About this task
The data must be returned exactly. No line may be left out.

**** Data to examine ****

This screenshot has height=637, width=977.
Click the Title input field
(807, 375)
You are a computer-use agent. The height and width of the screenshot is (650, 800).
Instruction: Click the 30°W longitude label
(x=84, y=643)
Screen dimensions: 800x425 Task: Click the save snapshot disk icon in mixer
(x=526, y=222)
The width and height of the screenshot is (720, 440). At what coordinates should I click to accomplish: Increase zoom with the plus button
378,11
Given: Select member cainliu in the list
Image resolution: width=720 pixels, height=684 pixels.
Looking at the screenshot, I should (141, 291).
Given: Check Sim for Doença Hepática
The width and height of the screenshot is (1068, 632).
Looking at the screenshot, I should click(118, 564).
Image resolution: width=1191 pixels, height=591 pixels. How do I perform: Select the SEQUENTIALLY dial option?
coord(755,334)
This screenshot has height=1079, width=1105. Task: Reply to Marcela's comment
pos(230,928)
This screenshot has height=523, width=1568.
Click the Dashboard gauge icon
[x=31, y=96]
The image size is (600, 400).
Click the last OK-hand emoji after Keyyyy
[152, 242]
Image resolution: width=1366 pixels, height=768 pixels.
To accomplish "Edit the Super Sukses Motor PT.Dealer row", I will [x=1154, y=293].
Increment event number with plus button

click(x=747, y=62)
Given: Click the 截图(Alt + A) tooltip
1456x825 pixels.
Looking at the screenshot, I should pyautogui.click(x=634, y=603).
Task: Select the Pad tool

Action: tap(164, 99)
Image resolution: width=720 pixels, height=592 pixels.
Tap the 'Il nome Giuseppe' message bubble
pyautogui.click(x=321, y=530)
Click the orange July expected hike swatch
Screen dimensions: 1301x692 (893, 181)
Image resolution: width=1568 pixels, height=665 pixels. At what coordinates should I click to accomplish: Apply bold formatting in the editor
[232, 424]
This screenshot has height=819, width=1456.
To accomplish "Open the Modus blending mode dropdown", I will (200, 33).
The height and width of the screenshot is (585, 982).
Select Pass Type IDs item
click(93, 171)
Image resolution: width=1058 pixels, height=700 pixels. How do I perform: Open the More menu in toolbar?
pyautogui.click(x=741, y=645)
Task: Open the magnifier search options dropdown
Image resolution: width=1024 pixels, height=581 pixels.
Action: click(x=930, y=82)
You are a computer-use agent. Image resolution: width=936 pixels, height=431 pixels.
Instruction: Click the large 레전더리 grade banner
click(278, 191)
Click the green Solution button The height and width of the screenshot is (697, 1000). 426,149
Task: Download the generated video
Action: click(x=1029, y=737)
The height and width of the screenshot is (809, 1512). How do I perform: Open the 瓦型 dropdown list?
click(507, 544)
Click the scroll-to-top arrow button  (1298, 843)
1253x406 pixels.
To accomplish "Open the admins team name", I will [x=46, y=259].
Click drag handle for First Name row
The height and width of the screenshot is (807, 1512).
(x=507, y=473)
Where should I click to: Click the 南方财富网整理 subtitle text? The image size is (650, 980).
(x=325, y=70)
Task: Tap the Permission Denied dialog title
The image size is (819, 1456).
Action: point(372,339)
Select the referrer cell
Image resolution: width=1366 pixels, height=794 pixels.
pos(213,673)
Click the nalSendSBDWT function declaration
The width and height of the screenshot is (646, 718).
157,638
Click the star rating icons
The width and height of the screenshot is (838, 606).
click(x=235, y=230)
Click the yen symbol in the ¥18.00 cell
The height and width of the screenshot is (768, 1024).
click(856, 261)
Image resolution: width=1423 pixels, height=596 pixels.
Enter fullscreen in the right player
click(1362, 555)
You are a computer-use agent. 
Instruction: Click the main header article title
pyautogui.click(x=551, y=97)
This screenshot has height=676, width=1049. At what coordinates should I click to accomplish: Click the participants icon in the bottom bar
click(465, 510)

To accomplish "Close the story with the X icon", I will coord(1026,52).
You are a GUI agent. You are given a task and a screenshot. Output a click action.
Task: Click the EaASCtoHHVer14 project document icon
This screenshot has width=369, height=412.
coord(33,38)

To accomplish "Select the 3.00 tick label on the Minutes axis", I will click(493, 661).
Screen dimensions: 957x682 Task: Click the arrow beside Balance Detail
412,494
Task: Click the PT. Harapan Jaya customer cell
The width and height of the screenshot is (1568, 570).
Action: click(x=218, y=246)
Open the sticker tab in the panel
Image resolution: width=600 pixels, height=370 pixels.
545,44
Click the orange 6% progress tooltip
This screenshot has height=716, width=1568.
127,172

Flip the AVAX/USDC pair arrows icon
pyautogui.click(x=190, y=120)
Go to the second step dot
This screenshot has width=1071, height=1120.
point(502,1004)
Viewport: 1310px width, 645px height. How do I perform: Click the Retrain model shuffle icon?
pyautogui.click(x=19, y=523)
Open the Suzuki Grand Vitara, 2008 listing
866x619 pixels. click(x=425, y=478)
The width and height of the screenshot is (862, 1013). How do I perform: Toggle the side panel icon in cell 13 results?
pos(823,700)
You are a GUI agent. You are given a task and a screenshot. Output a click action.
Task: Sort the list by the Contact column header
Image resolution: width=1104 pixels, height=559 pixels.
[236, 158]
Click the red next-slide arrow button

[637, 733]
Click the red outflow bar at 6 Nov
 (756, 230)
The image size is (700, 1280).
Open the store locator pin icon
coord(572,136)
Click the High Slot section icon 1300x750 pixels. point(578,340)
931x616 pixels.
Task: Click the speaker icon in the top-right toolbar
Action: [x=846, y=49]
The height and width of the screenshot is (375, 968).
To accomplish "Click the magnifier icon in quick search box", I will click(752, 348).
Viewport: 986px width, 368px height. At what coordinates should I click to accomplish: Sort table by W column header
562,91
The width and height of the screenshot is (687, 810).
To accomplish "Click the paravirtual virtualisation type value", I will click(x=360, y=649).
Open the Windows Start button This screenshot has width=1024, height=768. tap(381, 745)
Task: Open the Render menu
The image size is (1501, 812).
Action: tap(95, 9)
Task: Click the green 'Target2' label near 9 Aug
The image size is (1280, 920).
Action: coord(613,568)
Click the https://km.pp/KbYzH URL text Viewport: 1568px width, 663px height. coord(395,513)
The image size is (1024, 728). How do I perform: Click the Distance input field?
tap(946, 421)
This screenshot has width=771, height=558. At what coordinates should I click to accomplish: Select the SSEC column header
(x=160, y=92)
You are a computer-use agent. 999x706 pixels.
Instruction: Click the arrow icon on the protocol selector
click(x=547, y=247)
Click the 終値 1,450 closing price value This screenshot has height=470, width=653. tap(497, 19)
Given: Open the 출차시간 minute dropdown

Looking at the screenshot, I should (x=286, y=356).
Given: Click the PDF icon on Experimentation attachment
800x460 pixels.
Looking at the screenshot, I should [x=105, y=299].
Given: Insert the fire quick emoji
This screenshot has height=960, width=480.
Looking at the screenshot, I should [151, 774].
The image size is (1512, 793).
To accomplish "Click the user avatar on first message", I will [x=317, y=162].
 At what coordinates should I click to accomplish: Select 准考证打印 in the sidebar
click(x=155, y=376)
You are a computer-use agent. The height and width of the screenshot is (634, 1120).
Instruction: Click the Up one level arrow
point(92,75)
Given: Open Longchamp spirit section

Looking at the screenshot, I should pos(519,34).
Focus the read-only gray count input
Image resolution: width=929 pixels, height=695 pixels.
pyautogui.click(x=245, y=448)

****

Answer to this task
This screenshot has height=637, width=977.
Click the Title input field
(807, 375)
You are a computer-use agent. The height and width of the screenshot is (650, 800).
Instruction: Click the 30°W longitude label
(x=84, y=643)
Screen dimensions: 800x425 Task: Click the save snapshot disk icon in mixer
(x=526, y=222)
The width and height of the screenshot is (720, 440). At what coordinates should I click to accomplish: Increase zoom with the plus button
378,11
Given: Select member cainliu in the list
Image resolution: width=720 pixels, height=684 pixels.
Looking at the screenshot, I should (141, 291).
Given: Check Sim for Doença Hepática
The width and height of the screenshot is (1068, 632).
Looking at the screenshot, I should click(118, 564).
Image resolution: width=1191 pixels, height=591 pixels. How do I perform: Select the SEQUENTIALLY dial option?
coord(755,334)
This screenshot has height=1079, width=1105. Task: Reply to Marcela's comment
pos(230,928)
This screenshot has height=523, width=1568.
Click the Dashboard gauge icon
[x=31, y=96]
The image size is (600, 400).
Click the last OK-hand emoji after Keyyyy
[152, 242]
Image resolution: width=1366 pixels, height=768 pixels.
To accomplish "Edit the Super Sukses Motor PT.Dealer row", I will [x=1154, y=293].
Increment event number with plus button

click(x=747, y=62)
Given: Click the 截图(Alt + A) tooltip
1456x825 pixels.
Looking at the screenshot, I should pyautogui.click(x=634, y=603).
Task: Select the Pad tool

Action: tap(164, 99)
Image resolution: width=720 pixels, height=592 pixels.
Tap the 'Il nome Giuseppe' message bubble
pyautogui.click(x=321, y=530)
Click the orange July expected hike swatch
Screen dimensions: 1301x692 (893, 181)
Image resolution: width=1568 pixels, height=665 pixels. At what coordinates should I click to accomplish: Apply bold formatting in the editor
[232, 424]
This screenshot has height=819, width=1456.
To accomplish "Open the Modus blending mode dropdown", I will (200, 33).
The height and width of the screenshot is (585, 982).
Select Pass Type IDs item
click(93, 171)
Image resolution: width=1058 pixels, height=700 pixels. How do I perform: Open the More menu in toolbar?
pyautogui.click(x=741, y=645)
Task: Open the magnifier search options dropdown
Image resolution: width=1024 pixels, height=581 pixels.
Action: click(x=930, y=82)
You are a computer-use agent. Image resolution: width=936 pixels, height=431 pixels.
Instruction: Click the large 레전더리 grade banner
click(278, 191)
Click the green Solution button The height and width of the screenshot is (697, 1000). 426,149
Task: Download the generated video
Action: click(x=1029, y=737)
The height and width of the screenshot is (809, 1512). How do I perform: Open the 瓦型 dropdown list?
click(507, 544)
Click the scroll-to-top arrow button  (1298, 843)
1253x406 pixels.
To accomplish "Open the admins team name", I will [x=46, y=259].
Click drag handle for First Name row
The height and width of the screenshot is (807, 1512).
(x=507, y=473)
Where should I click to: Click the 南方财富网整理 subtitle text? The image size is (650, 980).
(x=325, y=70)
Task: Tap the Permission Denied dialog title
The image size is (819, 1456).
Action: point(372,339)
Select the referrer cell
Image resolution: width=1366 pixels, height=794 pixels.
pos(213,673)
Click the nalSendSBDWT function declaration
The width and height of the screenshot is (646, 718).
157,638
Click the star rating icons
The width and height of the screenshot is (838, 606).
click(x=235, y=230)
Click the yen symbol in the ¥18.00 cell
The height and width of the screenshot is (768, 1024).
click(856, 261)
Image resolution: width=1423 pixels, height=596 pixels.
Enter fullscreen in the right player
click(1362, 555)
You are a computer-use agent. 
Instruction: Click the main header article title
pyautogui.click(x=551, y=97)
This screenshot has height=676, width=1049. At what coordinates should I click to accomplish: Click the participants icon in the bottom bar
click(465, 510)

To accomplish "Close the story with the X icon", I will coord(1026,52).
You are a GUI agent. You are given a task and a screenshot. Output a click action.
Task: Click the EaASCtoHHVer14 project document icon
This screenshot has width=369, height=412.
coord(33,38)

To accomplish "Select the 3.00 tick label on the Minutes axis", I will click(493, 661).
Screen dimensions: 957x682 Task: Click the arrow beside Balance Detail
412,494
Task: Click the PT. Harapan Jaya customer cell
The width and height of the screenshot is (1568, 570).
Action: click(x=218, y=246)
Open the sticker tab in the panel
Image resolution: width=600 pixels, height=370 pixels.
545,44
Click the orange 6% progress tooltip
This screenshot has height=716, width=1568.
127,172

Flip the AVAX/USDC pair arrows icon
pyautogui.click(x=190, y=120)
Go to the second step dot
This screenshot has width=1071, height=1120.
point(502,1004)
Viewport: 1310px width, 645px height. How do I perform: Click the Retrain model shuffle icon?
pyautogui.click(x=19, y=523)
Open the Suzuki Grand Vitara, 2008 listing
866x619 pixels. click(x=425, y=478)
The width and height of the screenshot is (862, 1013). How do I perform: Toggle the side panel icon in cell 13 results?
pos(823,700)
You are a GUI agent. You are given a task and a screenshot. Output a click action.
Task: Sort the list by the Contact column header
Image resolution: width=1104 pixels, height=559 pixels.
[236, 158]
Click the red next-slide arrow button

[637, 733]
Click the red outflow bar at 6 Nov
 (756, 230)
The image size is (700, 1280).
Open the store locator pin icon
coord(572,136)
Click the High Slot section icon 1300x750 pixels. point(578,340)
931x616 pixels.
Task: Click the speaker icon in the top-right toolbar
Action: [x=846, y=49]
The height and width of the screenshot is (375, 968).
To accomplish "Click the magnifier icon in quick search box", I will click(752, 348).
Viewport: 986px width, 368px height. At what coordinates should I click to accomplish: Sort table by W column header
562,91
The width and height of the screenshot is (687, 810).
To accomplish "Click the paravirtual virtualisation type value", I will click(x=360, y=649).
Open the Windows Start button This screenshot has width=1024, height=768. tap(381, 745)
Task: Open the Render menu
The image size is (1501, 812).
Action: tap(95, 9)
Task: Click the green 'Target2' label near 9 Aug
The image size is (1280, 920).
Action: coord(613,568)
Click the https://km.pp/KbYzH URL text Viewport: 1568px width, 663px height. coord(395,513)
The image size is (1024, 728). How do I perform: Click the Distance input field?
tap(946, 421)
This screenshot has width=771, height=558. At what coordinates should I click to accomplish: Select the SSEC column header
(x=160, y=92)
You are a computer-use agent. 999x706 pixels.
Instruction: Click the arrow icon on the protocol selector
click(x=547, y=247)
Click the 終値 1,450 closing price value This screenshot has height=470, width=653. tap(497, 19)
Given: Open the 출차시간 minute dropdown

Looking at the screenshot, I should (x=286, y=356).
Given: Click the PDF icon on Experimentation attachment
800x460 pixels.
Looking at the screenshot, I should [x=105, y=299].
Given: Insert the fire quick emoji
This screenshot has height=960, width=480.
Looking at the screenshot, I should [151, 774].
The image size is (1512, 793).
To accomplish "Click the user avatar on first message", I will [x=317, y=162].
 At what coordinates should I click to accomplish: Select 准考证打印 in the sidebar
click(x=155, y=376)
You are a computer-use agent. The height and width of the screenshot is (634, 1120).
Instruction: Click the Up one level arrow
point(92,75)
Given: Open Longchamp spirit section

Looking at the screenshot, I should pos(519,34).
Focus the read-only gray count input
Image resolution: width=929 pixels, height=695 pixels.
pyautogui.click(x=245, y=448)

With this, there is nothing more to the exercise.